O crash com origem no lado de lá do Atlântico pôs a descoberto, no lado de cá, os desequilíbrios das contas públicas e condenou os países mais vulneráveis à tutela dos credores externos e a implacáveis políticas de austeridade.
Foi, primeiro, a Grécia, cujas contas tinham sido falsificadas com a ajuda do Goldman Sachs, da Irlanda, com os seus bancos em bancarrota, ou de Portugal, com o aventureirismo insustentável das obras públicas ou do imobiliário. Mas a mancha foi alastrando, sem poupar algumas economias nucleares da zona euro, como a Espanha, a Itália ou a França.
Sabíamos também já quais foram as consequências dessas políticas onde foram aplicadas: quanto mais se acentuou a austeridade, mais a economia e a sociedade caminharam para a desertificação de recursos materiais e humanos (de que o fenómeno mais dramático é o desemprego).
O que não sabíamos ainda era que existia um nexo de origem entre os efeitos desastrosos da finança tóxica que, em 2008, precipitou os Estados Unidos numa convulsão equiparável à depressão dos anos 1930, e o tecido empresarial público português. Ou seja, os Metros de Lisboa e do Porto, a STCP, a Carris, as Águas de Portugal e a empresa gestora das reservas petrolíferas (a Egrep), num total de 15 entidades públicas, tinham celebrado contratos tóxicos (os agora familiares swap) cujas taxas de juro dispararam para 20 por cento.

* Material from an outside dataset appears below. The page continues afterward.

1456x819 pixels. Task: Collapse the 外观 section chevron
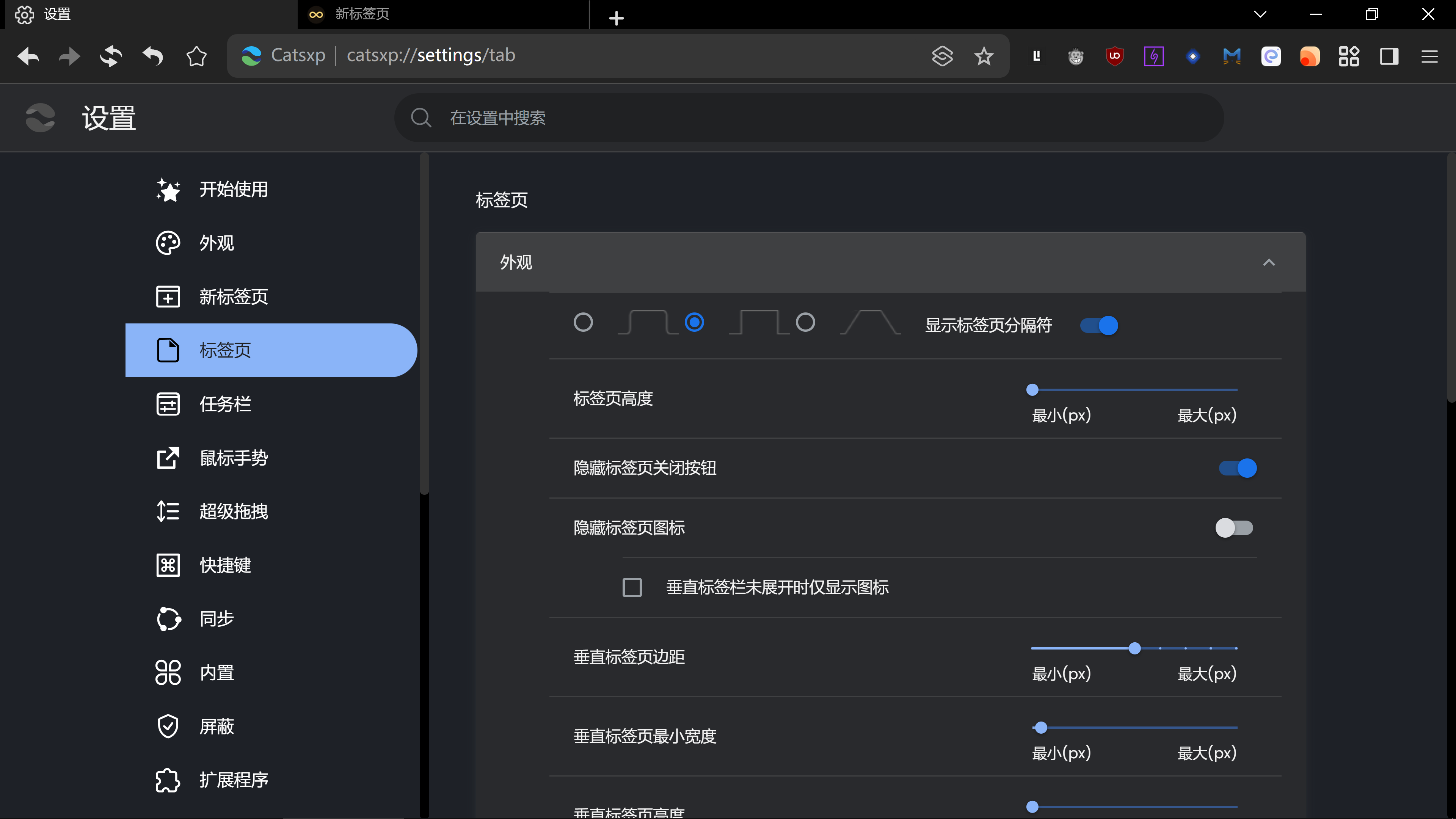(x=1269, y=262)
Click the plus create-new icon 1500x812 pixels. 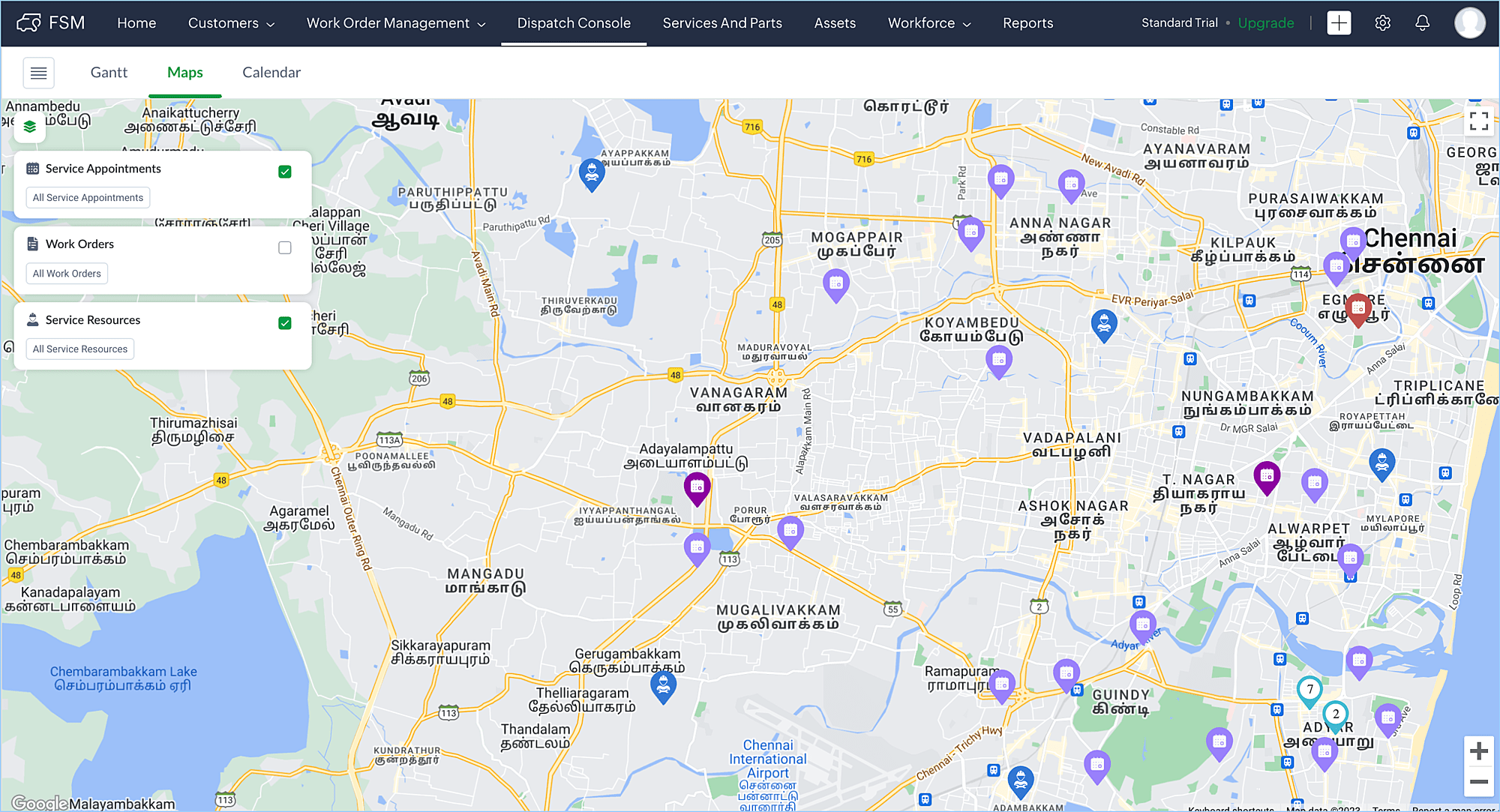tap(1339, 23)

Resultado: como se a dimensão do nosso buraco financeiro não fosse já assustadora – e não se tivesse agravado nos últimos anos – terá agora de ser alargada para mais alguns (ou muitos?) milhares de milhões de euros. Afinal, o aventureirismo irresponsável dos investimentos em auto-estradas e vias rápidas era apenas o mais visível de outros aventureirismos especulativos que deixam o sector empresarial do Estado em situação calamitosa.

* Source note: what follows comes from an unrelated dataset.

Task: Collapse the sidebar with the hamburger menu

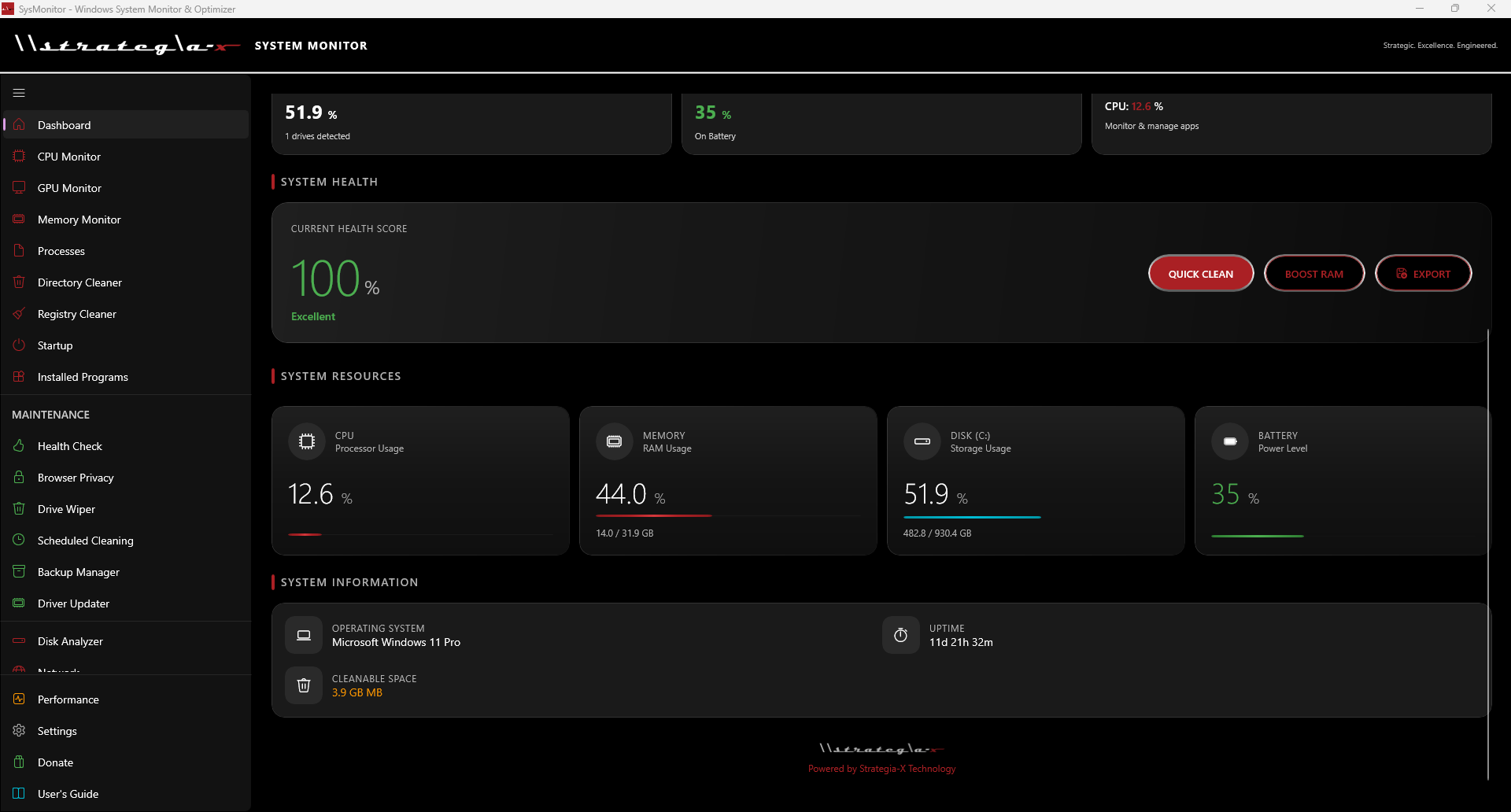Action: (x=19, y=93)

O novo-riquismo do betão foi acompanhado pelo novo-riquismo financeiro, por obra e graça do deslumbramento de alguns gestores públicos deixados à rédea solta e sem enquadramento de instituições de supervisão. E, como sempre, acordámos tarde para a descoberta do desastre.

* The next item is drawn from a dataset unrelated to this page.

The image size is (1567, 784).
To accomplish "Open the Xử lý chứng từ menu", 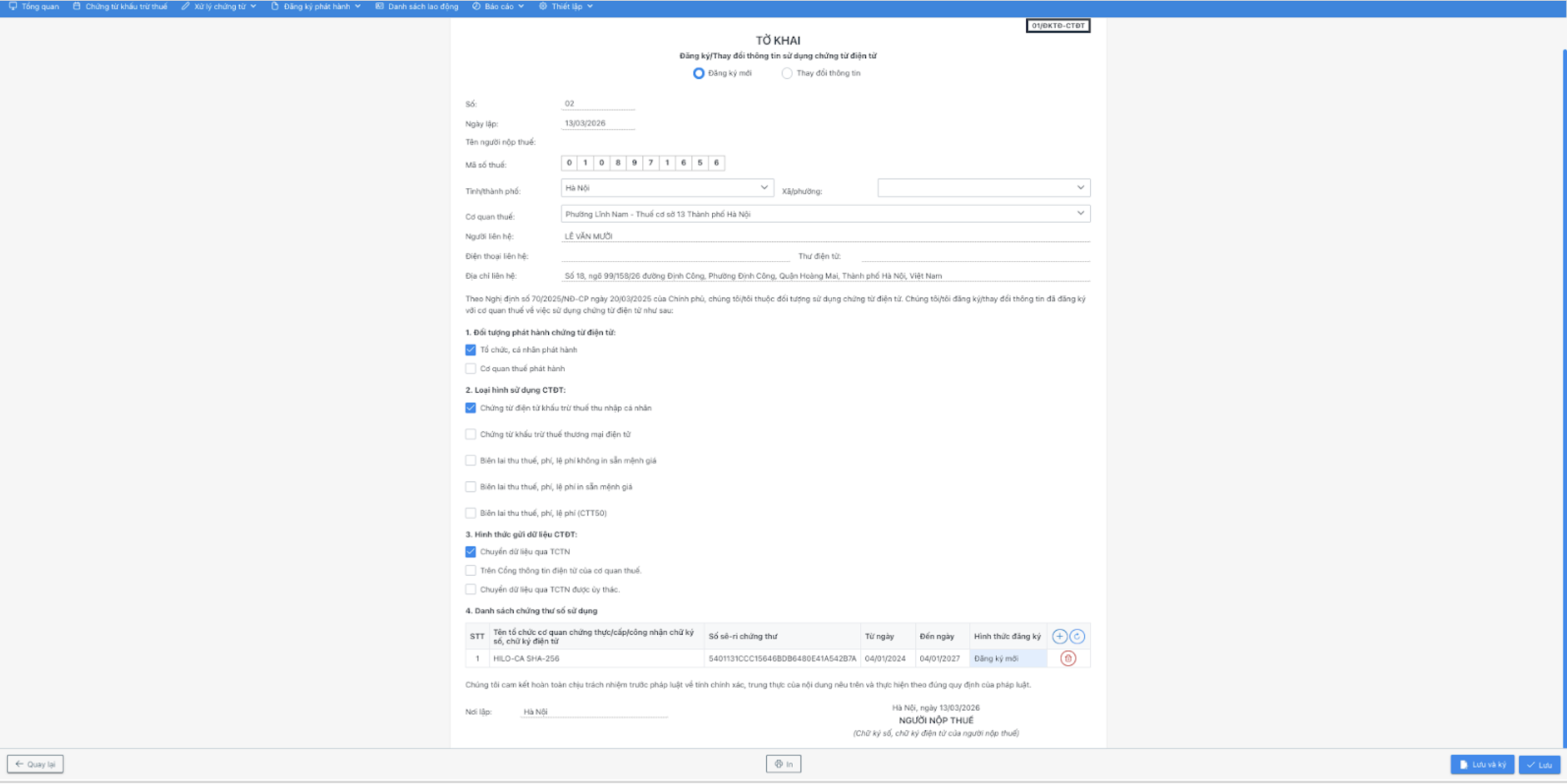I will tap(219, 6).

Entretanto, por ironia, o último episódio da «remodelação permanente» do Governo, como lhe chama Ricardo Costa, foi em parte motivado pela saída de dois secretários de Estado com anteriores responsabilidades na gestão de empresas envolvidas nos contratos tóxicos (sendo que dois outros ainda em funções podem vir a ser atingidos pelo desenrolar do processo, o que suscitaria mais uma remodelação para preencher os lugares vagos e, eventualmente, alargar o leque de novos secretários de Estado).
Este Governo tão inflacionado de secretários de Estado como carente de ministros com poder efectivo sobre uma imensidade de áreas dispersas, sujeito a arranjos e remendos com frequência crescente, dá bem a imagem da sua desintegração política. Como se não bastassem as querelas entre os parceiros da coligação e as ambições sucessivamente frustradas de Paulo Portas em tutelar a Economia, a ausência de estratégia política – que é o pecado original do Executivo de Passos Coelho – voltou a ser ilustrada pela divulgação parcial do pacote de crescimento económico pelo ressuscitado ministro Álvaro Santos Pereira.
Se não está em causa a pertinência de algumas medidas, aliás propostas há largo tempo pela oposição e o próprio CDS – no campo do crédito às PME, na baixa de impostos para as empresas, na criação de um banco de fomento ou até no papel atribuído à Caixa Geral de Depósitos que, no início do seu mandato, o Governo se propunha privatizar… –, porque é que o Executivo acordou só agora para uma necessidade estrutural que o devia ter motivado desde o primeiro dia?
Deixou-se Vítor Gaspar e a troika arrasarem a economia do país para, depois disso, tentar erguer, entre as ruínas, um projecto de crescimento económico que, pelos números conhecidos, se mostra manifestamente insuficiente para compensar os efeitos devastadores da política recessiva seguida até aqui e reanimar uma procura interna em estado vegetativo (sabendo nós que a aposta nas exportações, pelo menos no quadro recessivo europeu, se encontra seriamente debilitada).
Os fundos perdidos nos contratos tóxicos intoxicaram ainda mais a economia portuguesa. Se tivermos em conta o que esses fundos perdidos poderiam representar num esforço real de crescimento económico, essa toxicidade torna-se simplesmente irrespirável.